◆ **次の課題**
[a] 正義中毒についての文章から、「偶然にも、友人が彼女の本を持っているというのでお借りして読んだ。」で始まり「に嫌悪感を持つ事がないか?)」までの部分をそのまま引用してください。
[b] 下のリストを全行、一字一句変えずに書き出してください。画像は解答に含めないでください。

◆ **原文**
また、今始まったことではないが、SNS上での炎上や誹謗中傷。それは人の心をナイフでえぐり出し、時に自分で手を下さなくとも人を死に追いやるくらい、恐ろしい力もあるのだ。
 
ところで数ヶ月前、ある番組で「正義中毒」と言う言葉を聞き、気になった。「自分が絶対に正しい」と思い込み、自分の考えに反する他人の言動に対し、“許せない”という感情が沸き上がり、正義とはいえ過剰に相手に攻撃的な言葉を浴びせ、叩き潰そうとすることを脳科学的にそう称するのだそうだ。
 
正義中毒になるメカニズムやSNSとの関係性などを脳外科専門の中野信子女史が、番組で解説していたが、その一つとして、日本は自然災害が多いのでそう言った状況から生き延びるためには他人との協力も必要不可欠で、個人よりも集団の意思決定を尊重する社会がバックグラウンドにあると説明していた。
 
偶然にも、友人が彼女の本を持っているというのでお借りして読んだ。
 
「自分は絶対正しい」「他人の言動が許せない」
 
人間の脳は、他人に正義の制裁を加える事に悦びを感じるようにできている。この快楽に溺れてしまうと、決して人を許せない「正義中毒」状態になると言う。
 
しかしこの「正義中毒」は誰もが陥る可能性があると言い、何気に自分のいろんな言動が脳裏をよぎった。人間は脳の構造上、自分の属している集団以外を受け入れられず、攻撃しやすい傾向にあるのだそうだ。(いや、私は集団に属していなくても、自分の考えに合わない人に嫌悪感を持つ事がないか?)
 
正義中毒の人たちは、一見独自の理論、独自の正義をもっているように見える。だが実際は、自分がターゲットにされることを恐れて、多数派に流れているケースも多い。例えば、Aを「不謹慎だ!」と叩く論調が主流になると、異なる意見をいいにくくなってしまう。
 
しかし、社会全体で「正義中毒」の方向へと突き進むと、多様性を狭めてしまうことになり、非常に危険だ。

コレクションに保存された項目
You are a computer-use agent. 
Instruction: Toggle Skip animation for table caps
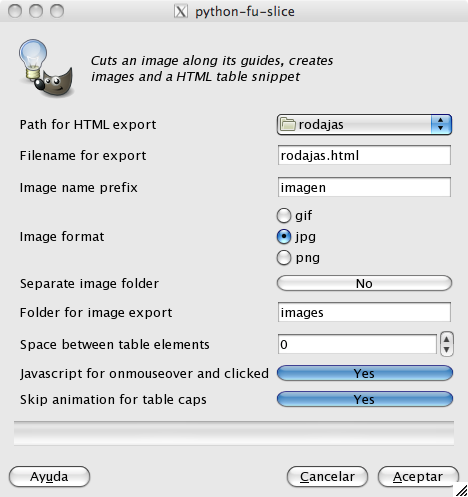coord(365,399)
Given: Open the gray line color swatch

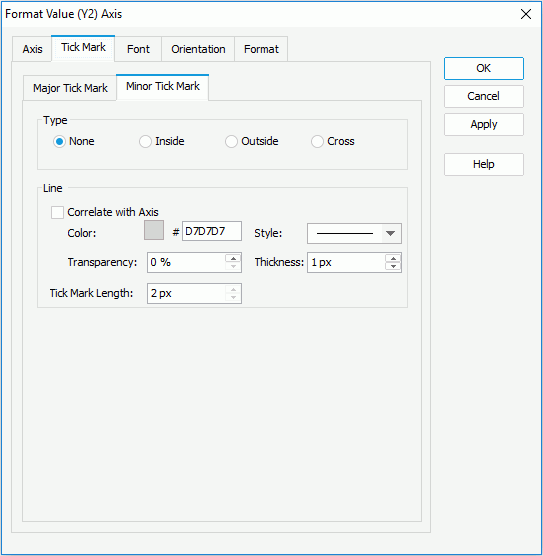Looking at the screenshot, I should tap(154, 230).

◆ **課題別解答**
[a]
偶然にも、友人が彼女の本を持っているというのでお借りして読んだ。
 
「自分は絶対正しい」「他人の言動が許せない」
 
人間の脳は、他人に正義の制裁を加える事に悦びを感じるようにできている。この快楽に溺れてしまうと、決して人を許せない「正義中毒」状態になると言う。
 
しかしこの「正義中毒」は誰もが陥る可能性があると言い、何気に自分のいろんな言動が脳裏をよぎった。人間は脳の構造上、自分の属している集団以外を受け入れられず、攻撃しやすい傾向にあるのだそうだ。(いや、私は集団に属していなくても、自分の考えに合わない人に嫌悪感を持つ事がないか?)

[b]
You are a computer-use agent. 
Instruction: Toggle Skip animation for table caps
coord(365,399)
Given: Open the gray line color swatch

Looking at the screenshot, I should tap(154, 230).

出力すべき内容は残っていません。